How Hackers Stole Seth Green’s Bored Ape Yacht Club NFT and Turned It Into Cash

Within minutes of selling the stolen Seth green’s bored ape, the thief tried to hide the money by making a lot of crypto transactions.

During the epidemic, bizarre digital photos of cartoon apes known as “Bored Apes” emerged as the newest means to get crypto legitimacy and celebrity cachet.

Some crypto non-fungible tokens (NFTs) in the Bored Ape Yacht Club have sold for more than $2 million. This makes it one of the most valuable and successful collections of NFTs to date. Some of the digital apes have ended up in the crypto wallets of celebrities like Jimmy Fallon, Paris Hilton, Steve Aoki, and Seth Green.

In May, Green made headlines when he said that he had lost his precious BAYC original (#8,398 out of a total of 10,000 unique digital assets) and three other valuable NFTs: two Mutant Apes and one Doodle.

All of these popular NFT collections are on the Ethereum blockchain, which is the birthplace of NFTs and the second most successful crypto ecosystem after Bitcoin. On Ethereum, transactions can be made anonymously, but everyone can also see what is going on. Green was able to figure out that BAYC #8398 had ended up in the wallet of someone with the handle DarkWing84, who seems to be a cinematographer in Sydney. (PJ Vogt and Crypto Island deserve credit for doing 99 percent of the work to link the handle to a real person.)

It’s also how we know that Seth Green seems to have ultimately paid above what DarkWing84 paid the thief on June 7 for the ape NFT he calls “Fred.”

The Bored Ape and two Mutant Apes are now in an OpenSea wallet with the name “Fred Simian.” Some of Green’s NFTs are said to be characters in a show he wants to make, which may be why Green was willing to pay a lot for the stolen ethereal goods.

In the case of Seth Green’s ape, a lot of attention has been paid to how the NFT moves across different slots on a public distributed ledger and who has the keys to those movements.
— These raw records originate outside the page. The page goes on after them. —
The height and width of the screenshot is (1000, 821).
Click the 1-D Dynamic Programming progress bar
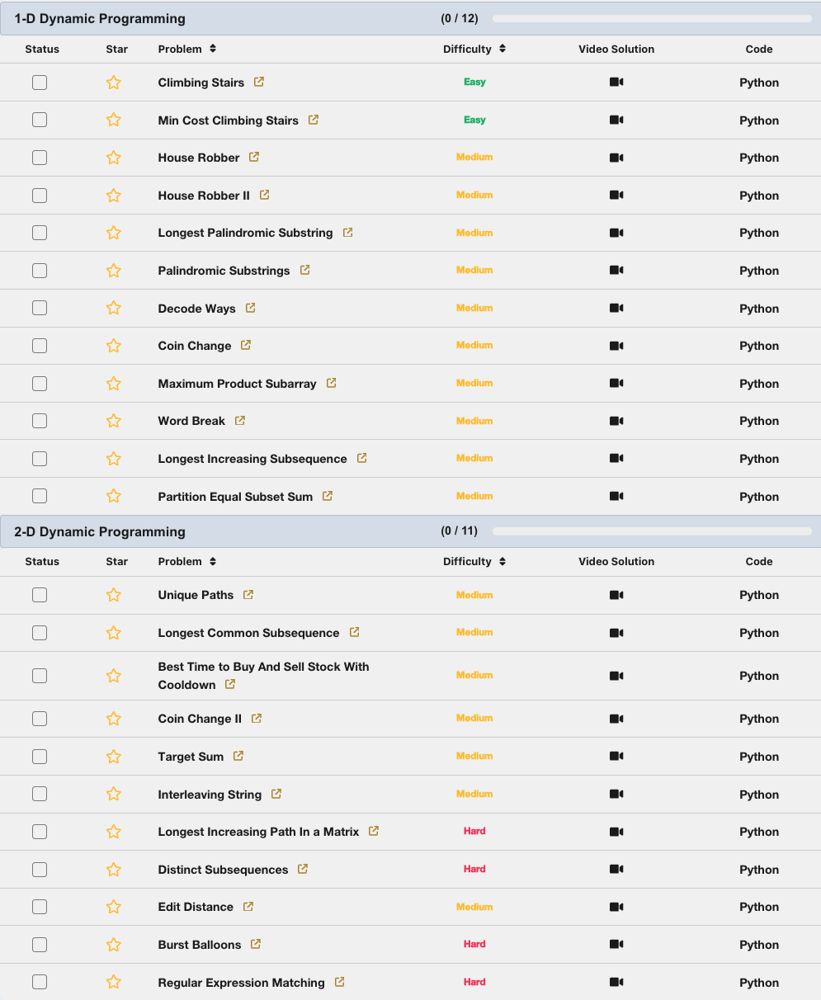pyautogui.click(x=652, y=19)
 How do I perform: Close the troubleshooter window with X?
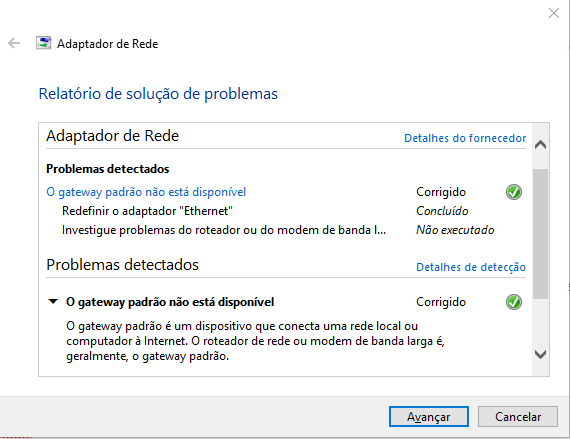click(554, 13)
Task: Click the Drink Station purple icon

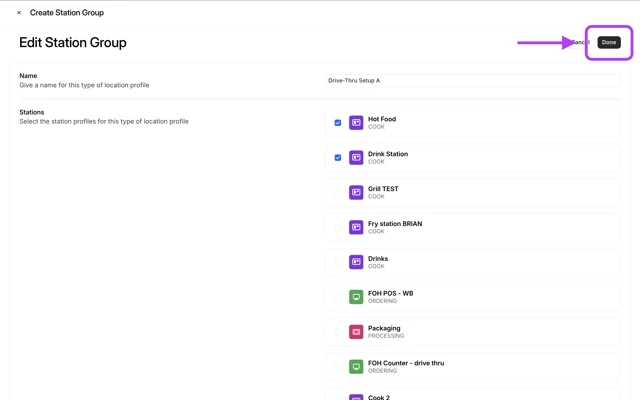Action: (x=356, y=158)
The flow of fungible tokens that can be easily traded for real cash and used outside the digital world has been unclear.

Green has said that he fell for a phishing scam site that was a copy of the Gutter Cat Gang, another famous NFT collection.

Now, blockchain investigator @ZachXBT has tracked the path of the 106 ETH (worth $121,000 as of July 11) that went from DarkWing84’s wallet to the scammer in exchange for the stolen ape, which the thief only kept for about two and a half hours before selling it.

In a Twitter thread, the pseudonymous detective explains that after Green connected his Ethereum wallet to the scam phishing site, he may have clicked something that gave the scammer permission to take Green’s most valuable NFTs.

“I’m crazy careful with separate wallets and security, but they still got me,” Green said on Twitter on May 17 after a hacker stole the digital goods.

Within minutes of selling the stolen Apes and Doodle, the thief tried to hide the money by making a lot of crypto transactions. All four of the stolen NFTs brought in more than $400,000 in ETH, which was then traded for an Ethereum ERC-20 token called renBTC so that thief could move the money into Bitcoin.

ZachXBT says, “The scammer then uses a method called “peel chain” to wash large amounts of crypto through small transactions.”

After ten layers of transactions to try to clean the money more, a big chunk is moved back from ETH to Bitcoin and then traded for $107,000 worth of Tether stablecoin.

“The funds then sit still for 41 days before I get a notice that they are moving again,” the thread says. “On June 21, the con artist starts sending the stolen money to @WhiteBit” (a European crypto exchange). I send them a direct message right away, but it doesn’t seem to be reviewed internally.”

A centralized exchange, such as WhiteBit or Coinbase, serves as an on-ramp and off-ramp for cryptocurrency, allowing digital tokens to be swapped for dollars, euros, or other fiat currencies and then more quickly disappear from circulation.
ZachXBT thinks that the person who did this has used similar methods to scam and launder millions of dollars.

“In this case, Seth Green is the victim, but many other people have lost money to the same con artist. I hope they’ll make a mistake at some point.”